Play continues until the guys play to score a kiss from JoJo. James T shoots, he scores! somehow. In all fairness, though, Luke is blowing these guys out of the water today.

Later that evening, Luke takes the first opportunity to get some alone time with JoJo, which ends with potentially the longest kiss to ever air on national television. Nice move. James T follows with some alone time himself, but takes a different approach - discussing with JoJo how he feels about everyone else (Jordan) character. Terrible move.

JoJo approaches Jordan, who swiftly realizes that he might be in the dog house. Like, the dog house is a terrible place to be in a long term relationship, better yet on THE BACHELORETTE! Wow, talk about the stress you'd be feeling if you're that guy. He immediately tries to reassure her, and heads into the house to let James T know how he feels.

Luke wins the rose by a landslide.

2 on 1 - Chase and Derek

Did I mention how terrible this type of date would be? You hear stuff all the time about how miserable it is to be a third wheel. It must be 100 times worse to both actually be competing for the same girl! I'm average as hell, I would feel hopeless.

Chase and Derek arrive with JoJo to yet another dance studio, where they learn they will be Tango-ing. Tangoing? Tangoeing? Forget it. The looks on their faces resemble something like "oh no".

I am completely certain that the producers of this show are genuinely despised by every man on this planet. Quote me. You allow them to go on the most extravagant, incredible date with one of the hottest girls alive, and then you turn around and make him ballroom dance with that same girl and ANOTHER GUY? I hate this show.

Back and forth, back and forth. She flip flops between guys faster than (I know you know at least one person that flip flops so I'll let you imagine that name and make fun of them).

Derek soon gets some alone time. He tells her that he's falling for her, to which she replies, "I appreciate that". That's thank you. Which is the pinnacle of terrible responses. They kiss, because duh. Chase receives his alone time, which is nothing near the magnitude of Derek's. Somewhere in there, she brought up Ben, probably.

Breakdown of my thoughts over the next 5 minutes:

"Derek might just win this entire competition.."

"Did I just call this competition? So it's a marriage game? Wow"

"Wait, what?"

"Chase? Rose? Not Derek? Huh?"

I really thought Derek was going deep. What a rollercoaster. I can't believe I'm this invested in this show.
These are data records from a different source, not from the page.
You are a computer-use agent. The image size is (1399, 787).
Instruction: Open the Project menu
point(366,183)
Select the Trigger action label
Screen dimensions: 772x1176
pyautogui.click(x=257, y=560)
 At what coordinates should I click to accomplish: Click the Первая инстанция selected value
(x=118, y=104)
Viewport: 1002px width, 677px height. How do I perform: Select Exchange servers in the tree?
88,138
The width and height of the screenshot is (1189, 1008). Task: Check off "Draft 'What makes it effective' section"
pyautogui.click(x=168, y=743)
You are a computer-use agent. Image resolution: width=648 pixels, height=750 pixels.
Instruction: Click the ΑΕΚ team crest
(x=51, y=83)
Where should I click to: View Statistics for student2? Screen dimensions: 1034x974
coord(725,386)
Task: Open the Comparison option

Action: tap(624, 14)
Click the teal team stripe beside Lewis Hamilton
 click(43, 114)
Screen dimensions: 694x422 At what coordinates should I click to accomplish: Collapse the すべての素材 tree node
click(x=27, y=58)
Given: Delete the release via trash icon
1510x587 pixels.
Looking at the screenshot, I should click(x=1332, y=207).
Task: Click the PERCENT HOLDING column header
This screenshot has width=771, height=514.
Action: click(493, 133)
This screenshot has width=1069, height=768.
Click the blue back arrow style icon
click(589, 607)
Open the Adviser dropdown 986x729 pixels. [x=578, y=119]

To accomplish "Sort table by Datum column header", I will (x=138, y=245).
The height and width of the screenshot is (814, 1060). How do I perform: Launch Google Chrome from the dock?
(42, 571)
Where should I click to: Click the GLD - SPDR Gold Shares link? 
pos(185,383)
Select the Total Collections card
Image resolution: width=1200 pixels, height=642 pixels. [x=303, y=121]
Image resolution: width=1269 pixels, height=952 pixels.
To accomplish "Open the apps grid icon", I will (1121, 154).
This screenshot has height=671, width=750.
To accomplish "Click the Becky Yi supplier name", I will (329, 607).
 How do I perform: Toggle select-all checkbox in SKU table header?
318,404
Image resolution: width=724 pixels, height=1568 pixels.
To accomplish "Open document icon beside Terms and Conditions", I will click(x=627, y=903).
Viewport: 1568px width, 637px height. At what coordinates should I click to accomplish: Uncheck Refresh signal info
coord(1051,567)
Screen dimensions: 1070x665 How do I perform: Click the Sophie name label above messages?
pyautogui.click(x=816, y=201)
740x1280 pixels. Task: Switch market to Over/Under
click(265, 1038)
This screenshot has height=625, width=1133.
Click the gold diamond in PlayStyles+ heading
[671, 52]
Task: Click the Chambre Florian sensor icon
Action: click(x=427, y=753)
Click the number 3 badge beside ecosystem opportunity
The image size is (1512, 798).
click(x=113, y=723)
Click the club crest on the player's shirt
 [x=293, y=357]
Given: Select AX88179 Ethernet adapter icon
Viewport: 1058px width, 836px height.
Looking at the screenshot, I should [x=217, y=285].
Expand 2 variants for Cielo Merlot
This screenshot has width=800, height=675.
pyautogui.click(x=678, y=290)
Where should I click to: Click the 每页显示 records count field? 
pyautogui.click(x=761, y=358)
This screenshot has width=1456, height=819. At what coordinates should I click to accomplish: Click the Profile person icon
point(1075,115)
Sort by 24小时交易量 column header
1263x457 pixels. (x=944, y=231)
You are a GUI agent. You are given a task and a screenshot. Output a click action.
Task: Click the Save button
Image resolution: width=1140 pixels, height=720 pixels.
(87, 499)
JoJo and company gather back at the house/villa/mansion for the cocktail party. During this, Alex pulls JoJo aside and reminds her (as if she wasn't totally aware) that he's not had a single one on one date with him, and that he's worried that he hasn't gotten an opportunity. My opinion? He should have thought of that when he applied for The Bachelorette at 5 foot 7.

Rose Ceremony

Luke and Chase already have roses. As the others line u to find out who receives the death penalty, JoJo goes white girl on us. After adorning both Jordan and Robby with roses, she breaks down and changes the rules. The producers bring in one more rose, and NOBODY GOES HOME.

I watch this show for the entertainment, not the love. I'm pretty disappointed that there was no heartbreak tonight. I mean, you don't watch reality TV because you actually want people to do good, do you? Nah, you dont.